Seth Okin: Public intoxication is very different no matter where you are. Every state is significantly different. In Maryland, public intoxication could be anything from having a drink to actually being drunk in public. You also have to be doing something that would endanger the safety of people or property or cause a public disturbance of some type. The penalty can be as low as a $100 fine or could include 90 days in jail. The penalties increase from there depending on what else is involved. Charges of public intoxication can also be combined with disorderly conduct, and often when law enforcement officials attempt to stop the disruptive behavior, the person does not listen and gets charged with failure to obey lawful order. There is often more that goes along with a public intoxication charge and it can exacerbate other charges. If you are indicted, the first thing I ask is whether you were intoxicated and, more importantly, whether it was in a public place. If it was not in a public place, then it is not within the code. If it is in someone’s home, on someone’s property, or at a private country club or restaurant, then that is not considered public. In cases where you’re charged with public intoxication, the most important things are where you were actually drunk and whether you were actually in public. Then there is also the factor of whether you were creating some form of disturbance or endangering people or property. This is a law that you can break down very literally using the dictionary definition of “public” and “intoxication.” You can actually look for it yourself, which makes it a very amusing charge to explain to a client. It is very literal, so if the attorney prosecuting the case cannot prove those two things, they have no case.
Seth Okin: If you are charged with public intoxication, you need to contact an attorney who can break down the law itself. It is an exceptionally literal crime. In these situations, if the exact use of the law and the exact event do not match up, then you should not be convicted.
Seth Okin: Common mistakes would be admitting to the fact that you were drunk or admitting to the fact that you were in public when you were not in public. If you are in a private home, you have the right to essentially do whatever you want.
Seth Okin: If you are charged with public intoxication, you are usually either issued a citation by an officer or you are arrested and taken to the station. If you are being disorderly, they may also take you to the police station. They generally don’t give you a breathalyzer. If your breath smells like alcohol, that is how they will write the citation for being in a public place under the influence of alcohol.
Seth Okin: If you are sleeping in a public forum, then you are not posing a threat, putting other people in danger, or being a safety hazard.

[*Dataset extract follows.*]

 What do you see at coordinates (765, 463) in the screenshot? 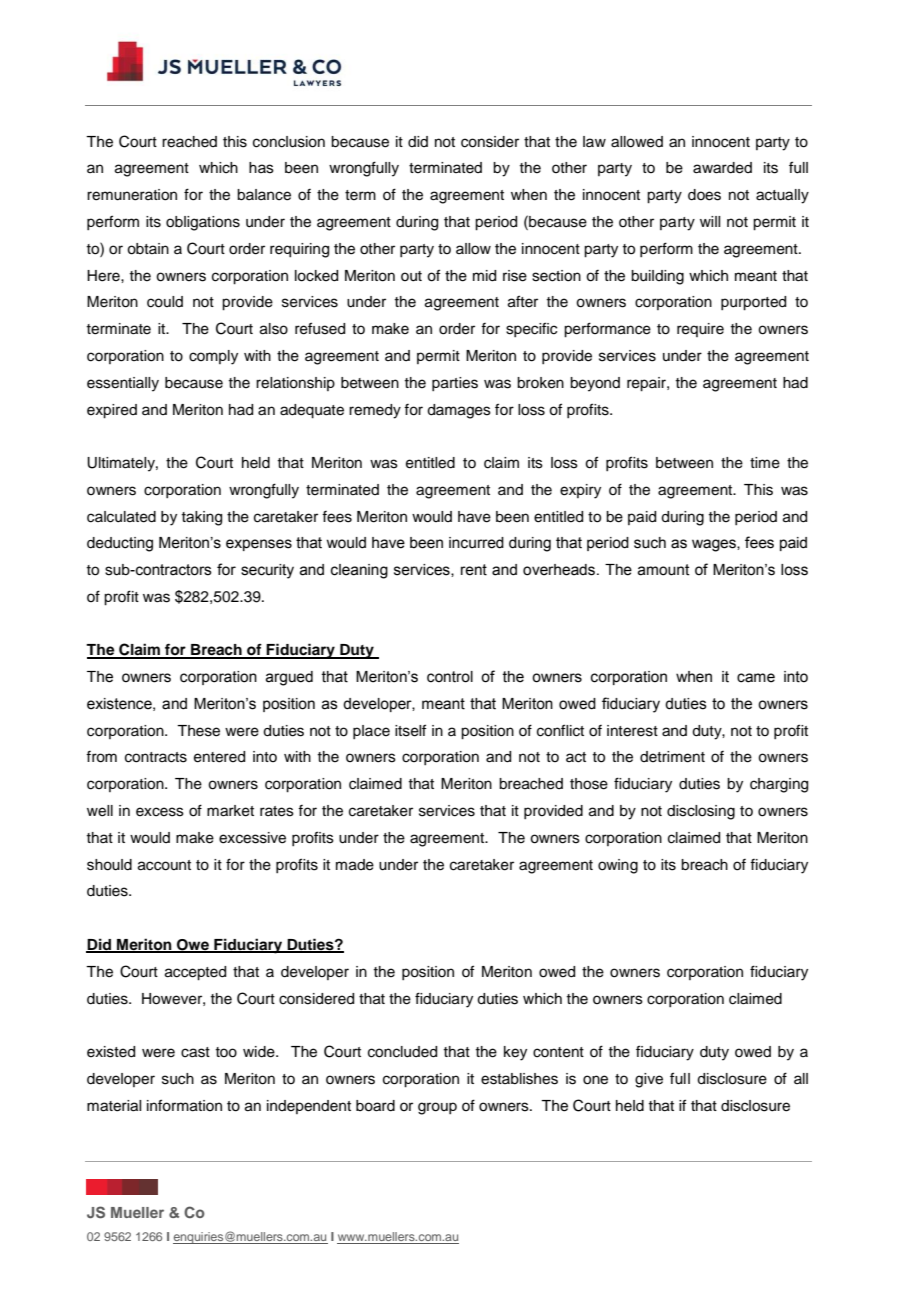
I see `time` at bounding box center [765, 463].
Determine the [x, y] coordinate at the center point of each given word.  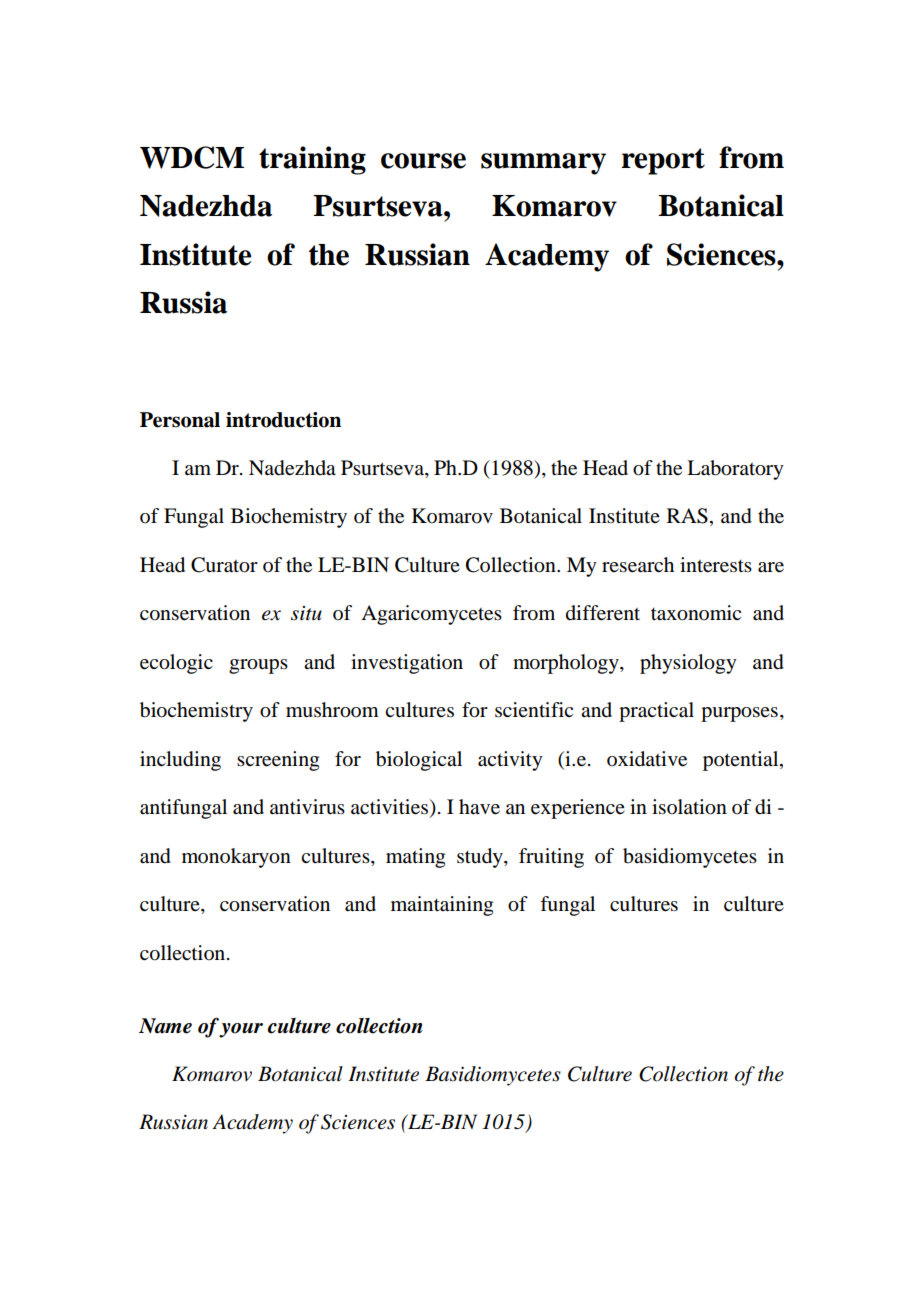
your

However, if you are at a football field screaming at people as you walk through the stadium or the parking lot and you are asked to stop but you don’t, then at that point you could possibly be charged with public intoxication.
Seth Okin: You would ideally contact an attorney as soon as you have been charged with a crime. If you have an issue with alcohol, perhaps they could get you an alcohol assessment or get you some counseling. You could also do some community service before you go to court, which would look better in front of a judge.